Während die Mittelalter-Kapitel die bekannte Solidität angelsächsischer Mediävistik erkennen lassen, stellt sich bei gründlicherer Beschäftigung mit den Kapiteln zur Neuzeit doch mehrfach Unmut ein, der sich auch auf die zugeordneten knappen Bibliographien im Anhang erstreckt.
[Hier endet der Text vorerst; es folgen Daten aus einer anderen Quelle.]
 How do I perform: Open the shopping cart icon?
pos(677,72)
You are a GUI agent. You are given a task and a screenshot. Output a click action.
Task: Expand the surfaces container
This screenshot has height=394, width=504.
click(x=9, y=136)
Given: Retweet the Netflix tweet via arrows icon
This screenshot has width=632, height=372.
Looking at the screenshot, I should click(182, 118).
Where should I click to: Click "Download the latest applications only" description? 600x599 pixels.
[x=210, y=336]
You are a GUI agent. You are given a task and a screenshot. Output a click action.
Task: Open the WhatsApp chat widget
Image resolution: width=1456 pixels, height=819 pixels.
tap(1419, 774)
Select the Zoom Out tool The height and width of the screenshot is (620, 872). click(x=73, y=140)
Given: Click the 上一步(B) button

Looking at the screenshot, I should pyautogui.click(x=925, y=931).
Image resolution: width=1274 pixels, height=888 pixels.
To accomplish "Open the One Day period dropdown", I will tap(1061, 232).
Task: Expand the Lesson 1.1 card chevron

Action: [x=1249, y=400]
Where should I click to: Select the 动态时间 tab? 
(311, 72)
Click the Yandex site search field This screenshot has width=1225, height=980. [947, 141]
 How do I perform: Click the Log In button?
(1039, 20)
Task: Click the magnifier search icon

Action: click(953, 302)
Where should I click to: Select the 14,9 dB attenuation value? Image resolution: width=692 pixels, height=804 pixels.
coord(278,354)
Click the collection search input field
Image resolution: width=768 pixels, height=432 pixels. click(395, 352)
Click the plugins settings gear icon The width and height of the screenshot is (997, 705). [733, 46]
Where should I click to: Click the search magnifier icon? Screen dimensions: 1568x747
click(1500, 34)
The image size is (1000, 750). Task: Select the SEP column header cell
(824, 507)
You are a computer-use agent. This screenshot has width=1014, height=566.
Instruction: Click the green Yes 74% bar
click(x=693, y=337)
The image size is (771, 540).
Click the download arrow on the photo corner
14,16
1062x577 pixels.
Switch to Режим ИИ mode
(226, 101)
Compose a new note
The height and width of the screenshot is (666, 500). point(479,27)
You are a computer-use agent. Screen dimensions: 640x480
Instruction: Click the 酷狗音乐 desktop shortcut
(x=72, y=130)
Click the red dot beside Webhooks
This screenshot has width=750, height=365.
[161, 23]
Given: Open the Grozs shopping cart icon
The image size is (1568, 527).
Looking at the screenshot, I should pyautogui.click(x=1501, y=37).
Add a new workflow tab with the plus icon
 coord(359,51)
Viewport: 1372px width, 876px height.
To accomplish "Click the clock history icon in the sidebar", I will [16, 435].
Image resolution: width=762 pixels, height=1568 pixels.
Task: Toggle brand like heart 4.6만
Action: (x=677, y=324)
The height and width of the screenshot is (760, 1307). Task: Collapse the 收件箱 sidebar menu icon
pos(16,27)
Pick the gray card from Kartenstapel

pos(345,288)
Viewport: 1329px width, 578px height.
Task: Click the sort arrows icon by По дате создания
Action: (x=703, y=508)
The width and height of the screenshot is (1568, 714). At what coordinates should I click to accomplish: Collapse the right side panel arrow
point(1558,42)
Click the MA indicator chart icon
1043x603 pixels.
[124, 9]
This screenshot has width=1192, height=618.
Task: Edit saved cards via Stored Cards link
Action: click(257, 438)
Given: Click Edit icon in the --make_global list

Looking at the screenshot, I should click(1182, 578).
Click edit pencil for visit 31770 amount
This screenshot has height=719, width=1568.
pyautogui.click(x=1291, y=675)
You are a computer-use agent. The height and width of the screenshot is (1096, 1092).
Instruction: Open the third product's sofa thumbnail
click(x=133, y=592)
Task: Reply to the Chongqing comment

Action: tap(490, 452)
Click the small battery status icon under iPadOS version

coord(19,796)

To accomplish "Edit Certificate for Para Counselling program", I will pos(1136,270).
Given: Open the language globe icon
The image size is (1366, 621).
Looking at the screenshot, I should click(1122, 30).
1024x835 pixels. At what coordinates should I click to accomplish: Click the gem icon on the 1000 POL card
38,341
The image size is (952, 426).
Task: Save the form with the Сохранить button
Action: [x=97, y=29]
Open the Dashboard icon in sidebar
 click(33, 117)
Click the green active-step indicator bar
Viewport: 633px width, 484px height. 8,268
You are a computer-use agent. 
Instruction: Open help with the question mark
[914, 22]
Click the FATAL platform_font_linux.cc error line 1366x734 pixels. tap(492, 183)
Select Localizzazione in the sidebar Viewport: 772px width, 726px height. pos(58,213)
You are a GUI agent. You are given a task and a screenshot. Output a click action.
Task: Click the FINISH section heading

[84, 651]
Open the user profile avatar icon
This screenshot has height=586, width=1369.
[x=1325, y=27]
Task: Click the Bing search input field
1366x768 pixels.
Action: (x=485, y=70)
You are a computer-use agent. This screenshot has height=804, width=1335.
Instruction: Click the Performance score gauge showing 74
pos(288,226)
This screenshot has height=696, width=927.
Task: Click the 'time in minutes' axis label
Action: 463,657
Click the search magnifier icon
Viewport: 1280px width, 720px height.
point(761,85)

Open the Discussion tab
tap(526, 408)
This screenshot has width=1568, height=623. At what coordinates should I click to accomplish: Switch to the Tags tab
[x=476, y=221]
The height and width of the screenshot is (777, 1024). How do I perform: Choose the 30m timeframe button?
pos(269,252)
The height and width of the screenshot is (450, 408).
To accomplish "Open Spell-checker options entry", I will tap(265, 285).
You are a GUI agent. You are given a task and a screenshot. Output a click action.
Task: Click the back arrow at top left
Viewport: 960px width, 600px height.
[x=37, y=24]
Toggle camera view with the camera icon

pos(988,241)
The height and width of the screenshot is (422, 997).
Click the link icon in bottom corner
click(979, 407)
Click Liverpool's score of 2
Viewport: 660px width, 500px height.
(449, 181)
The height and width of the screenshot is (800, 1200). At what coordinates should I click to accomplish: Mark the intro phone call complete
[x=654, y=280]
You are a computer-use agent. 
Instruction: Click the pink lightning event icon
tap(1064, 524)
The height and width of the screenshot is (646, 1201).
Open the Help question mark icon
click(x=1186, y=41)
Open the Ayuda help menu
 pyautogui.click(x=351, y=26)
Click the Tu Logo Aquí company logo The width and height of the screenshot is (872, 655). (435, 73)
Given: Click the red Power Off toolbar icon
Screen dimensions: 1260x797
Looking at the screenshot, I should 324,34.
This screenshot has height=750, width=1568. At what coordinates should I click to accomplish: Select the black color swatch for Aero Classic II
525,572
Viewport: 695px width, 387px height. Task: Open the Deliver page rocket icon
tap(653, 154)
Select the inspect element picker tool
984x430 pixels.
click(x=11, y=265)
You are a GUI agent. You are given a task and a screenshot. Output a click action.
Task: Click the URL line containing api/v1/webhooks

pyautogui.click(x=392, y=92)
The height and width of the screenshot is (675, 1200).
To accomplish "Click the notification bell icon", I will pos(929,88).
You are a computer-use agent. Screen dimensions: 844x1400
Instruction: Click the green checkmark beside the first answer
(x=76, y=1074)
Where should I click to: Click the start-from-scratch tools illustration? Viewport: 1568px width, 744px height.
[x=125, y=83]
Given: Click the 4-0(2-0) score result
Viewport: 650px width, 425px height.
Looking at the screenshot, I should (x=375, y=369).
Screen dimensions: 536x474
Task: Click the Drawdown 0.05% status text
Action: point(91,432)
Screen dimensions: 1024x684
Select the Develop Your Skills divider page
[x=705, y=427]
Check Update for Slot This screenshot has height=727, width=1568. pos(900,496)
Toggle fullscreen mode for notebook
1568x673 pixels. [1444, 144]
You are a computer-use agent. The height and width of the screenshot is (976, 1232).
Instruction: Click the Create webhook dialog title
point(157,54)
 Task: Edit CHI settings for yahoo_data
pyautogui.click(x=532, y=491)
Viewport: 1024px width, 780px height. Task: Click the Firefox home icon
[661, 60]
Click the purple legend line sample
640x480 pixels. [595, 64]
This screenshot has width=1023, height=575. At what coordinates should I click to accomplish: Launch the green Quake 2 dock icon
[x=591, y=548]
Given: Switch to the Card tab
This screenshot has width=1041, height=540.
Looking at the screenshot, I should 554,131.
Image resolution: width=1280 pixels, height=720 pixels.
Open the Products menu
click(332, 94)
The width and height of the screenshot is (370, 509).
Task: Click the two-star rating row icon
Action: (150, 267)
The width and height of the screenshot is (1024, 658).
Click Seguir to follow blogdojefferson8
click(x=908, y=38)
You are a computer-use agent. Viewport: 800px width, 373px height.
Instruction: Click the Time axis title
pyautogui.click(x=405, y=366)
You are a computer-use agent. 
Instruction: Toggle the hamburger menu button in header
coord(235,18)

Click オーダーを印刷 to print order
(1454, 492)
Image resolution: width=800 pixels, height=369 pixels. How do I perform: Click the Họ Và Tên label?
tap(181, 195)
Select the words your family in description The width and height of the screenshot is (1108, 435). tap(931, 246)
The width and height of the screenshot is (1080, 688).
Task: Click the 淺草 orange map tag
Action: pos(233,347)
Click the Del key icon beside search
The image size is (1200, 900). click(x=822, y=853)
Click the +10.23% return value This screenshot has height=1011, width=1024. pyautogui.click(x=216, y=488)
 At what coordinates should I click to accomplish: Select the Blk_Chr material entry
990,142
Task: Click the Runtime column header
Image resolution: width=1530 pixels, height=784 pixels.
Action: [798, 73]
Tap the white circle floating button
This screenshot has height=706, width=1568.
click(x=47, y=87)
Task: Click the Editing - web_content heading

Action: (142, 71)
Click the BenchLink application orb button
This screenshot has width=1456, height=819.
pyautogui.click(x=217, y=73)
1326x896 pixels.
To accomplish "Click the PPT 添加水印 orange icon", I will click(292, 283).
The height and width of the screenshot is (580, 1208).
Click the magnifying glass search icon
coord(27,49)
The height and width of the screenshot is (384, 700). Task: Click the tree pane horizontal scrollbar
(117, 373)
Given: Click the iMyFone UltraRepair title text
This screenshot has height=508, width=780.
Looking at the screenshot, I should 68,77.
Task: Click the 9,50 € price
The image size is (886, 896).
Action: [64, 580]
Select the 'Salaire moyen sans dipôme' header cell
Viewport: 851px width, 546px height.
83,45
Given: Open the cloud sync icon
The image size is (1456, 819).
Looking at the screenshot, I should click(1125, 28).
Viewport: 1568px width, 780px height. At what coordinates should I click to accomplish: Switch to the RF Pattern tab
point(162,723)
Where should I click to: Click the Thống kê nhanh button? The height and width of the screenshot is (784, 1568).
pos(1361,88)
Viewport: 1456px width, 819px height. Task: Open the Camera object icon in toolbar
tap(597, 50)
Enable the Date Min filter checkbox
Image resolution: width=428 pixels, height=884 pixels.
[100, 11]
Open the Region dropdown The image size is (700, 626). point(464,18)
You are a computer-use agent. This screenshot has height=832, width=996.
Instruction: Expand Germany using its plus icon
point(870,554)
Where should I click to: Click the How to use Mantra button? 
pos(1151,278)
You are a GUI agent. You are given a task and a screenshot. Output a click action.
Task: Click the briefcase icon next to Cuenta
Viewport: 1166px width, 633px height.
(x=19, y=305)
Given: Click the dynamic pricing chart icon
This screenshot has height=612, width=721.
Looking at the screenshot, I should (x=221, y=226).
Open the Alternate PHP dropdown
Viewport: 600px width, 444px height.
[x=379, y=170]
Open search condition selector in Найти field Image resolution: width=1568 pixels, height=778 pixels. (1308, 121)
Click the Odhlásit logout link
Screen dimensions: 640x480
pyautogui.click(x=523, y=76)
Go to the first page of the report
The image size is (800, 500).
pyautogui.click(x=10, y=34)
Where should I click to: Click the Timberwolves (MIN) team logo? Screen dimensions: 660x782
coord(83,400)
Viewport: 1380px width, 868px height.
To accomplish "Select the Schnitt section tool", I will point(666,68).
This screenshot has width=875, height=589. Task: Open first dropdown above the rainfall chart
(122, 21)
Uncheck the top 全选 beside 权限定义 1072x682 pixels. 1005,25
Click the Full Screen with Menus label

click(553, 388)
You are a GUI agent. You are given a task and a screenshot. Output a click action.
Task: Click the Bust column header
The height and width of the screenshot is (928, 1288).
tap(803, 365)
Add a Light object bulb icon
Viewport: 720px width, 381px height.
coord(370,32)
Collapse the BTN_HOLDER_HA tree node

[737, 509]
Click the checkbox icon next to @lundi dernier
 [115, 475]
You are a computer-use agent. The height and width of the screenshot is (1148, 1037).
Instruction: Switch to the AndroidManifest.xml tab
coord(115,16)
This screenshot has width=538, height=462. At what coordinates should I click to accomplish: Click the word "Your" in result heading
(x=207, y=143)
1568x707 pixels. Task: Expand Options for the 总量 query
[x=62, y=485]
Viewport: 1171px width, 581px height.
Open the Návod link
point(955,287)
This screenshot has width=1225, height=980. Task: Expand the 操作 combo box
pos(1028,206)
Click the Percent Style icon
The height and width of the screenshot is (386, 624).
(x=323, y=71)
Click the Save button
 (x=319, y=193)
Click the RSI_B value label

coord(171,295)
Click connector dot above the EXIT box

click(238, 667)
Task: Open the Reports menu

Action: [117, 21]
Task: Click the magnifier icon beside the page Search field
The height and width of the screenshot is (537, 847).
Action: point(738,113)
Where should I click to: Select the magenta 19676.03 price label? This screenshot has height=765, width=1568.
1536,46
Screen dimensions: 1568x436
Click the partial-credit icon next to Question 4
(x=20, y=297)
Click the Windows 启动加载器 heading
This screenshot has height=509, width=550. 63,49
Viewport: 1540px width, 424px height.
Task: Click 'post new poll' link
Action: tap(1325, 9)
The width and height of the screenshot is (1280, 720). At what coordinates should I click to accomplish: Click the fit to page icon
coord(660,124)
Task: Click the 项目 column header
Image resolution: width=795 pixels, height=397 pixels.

So subjektiv auch jedes Urteil über die Organisation der Stoffmassen in einer solchen Literaturgeschichte sein mag, die folgenden Monita gelten keinen Kleinigkeiten: Da erfährt man auf zwei Seiten etwas über Eduard Claudius, während Matthias Claudius - der von Schopenhauer und Karl Kraus geschätzte - überhaupt nicht vorkommt. Da wird in der Knappheit bloßer Erwähnung en passant ein zu Recht vergessener Autor wie Karl Heinrich Waggerl auf dieselbe Stufe herabgedrückt wie etwa Richard Beer-Hofmann oder Stefan Zweig mit je ganz unterschiedlichen, aber beachtenswerten Anteilen an der deutschen Literatur des 20. Jahrhunderts. Wieder einmal wird der jüdische Schriftsteller Jakob Wassermann unterschlagen, der das rezeptionsgeschichtliche Unglück hatte, im Jahre 1934 zu früh zu sterben, als daß er zum beachteten Exilautor hätte werden können. Es verwundert nicht, daß der Name Rudolf Borchardt ebenfalls nicht auftaucht.
Zur Bibliographie: Zur neuzeitlichen Literatur führt sie
ausschließlich monographische Forschungsliteratur an; nicht einmal
kommentierte Editionen werden erwähnt. Die Auswahl der Titel mutet
reichlich zufällig an. In der Bibliographie zum Kapitel German
Enlightenment (1720 - 1790) wird zwar ein Aufsatz von Wolfgang Martens
über die Frauenzimmerbibliotheken der deutschen Moralischen
Wochenschriften zitiert, das Hauptwerk des Verfassers, die stupende
Monographie zu den deutschen Moralischen Wochenschriften, zu dem der
Aufsatz nur eine Nebenfrucht bildet, wird nicht erwähnt.[1] Da wird
unter Bonaventura lediglich eine interpretierende Monographie von 1965
zu den Nachtwachen des Bonaventura angeführt, nicht jedoch die
bahnbrechende Monographie von Jost Schillemeit aus dem Jahre 1973, die
das Pseudonym scharfsinnig aufgelöst und das Werk - noch vor der
Bestätigung durch Archivfunde - August Klingemann zugewiesen hatte.
Bei den Brüdern Grimm ist keine der Veröffentlichungen von Heinz
Rölleke zitiert, der mit seinen Quellenstudien der modernen
Grimmforschung allererst die neuen Wege gewiesen hat.
In Zeiten knapper Etats können deutsche Bibliotheken auf den Erwerb
dieses Buches guten Gewissens verzichten.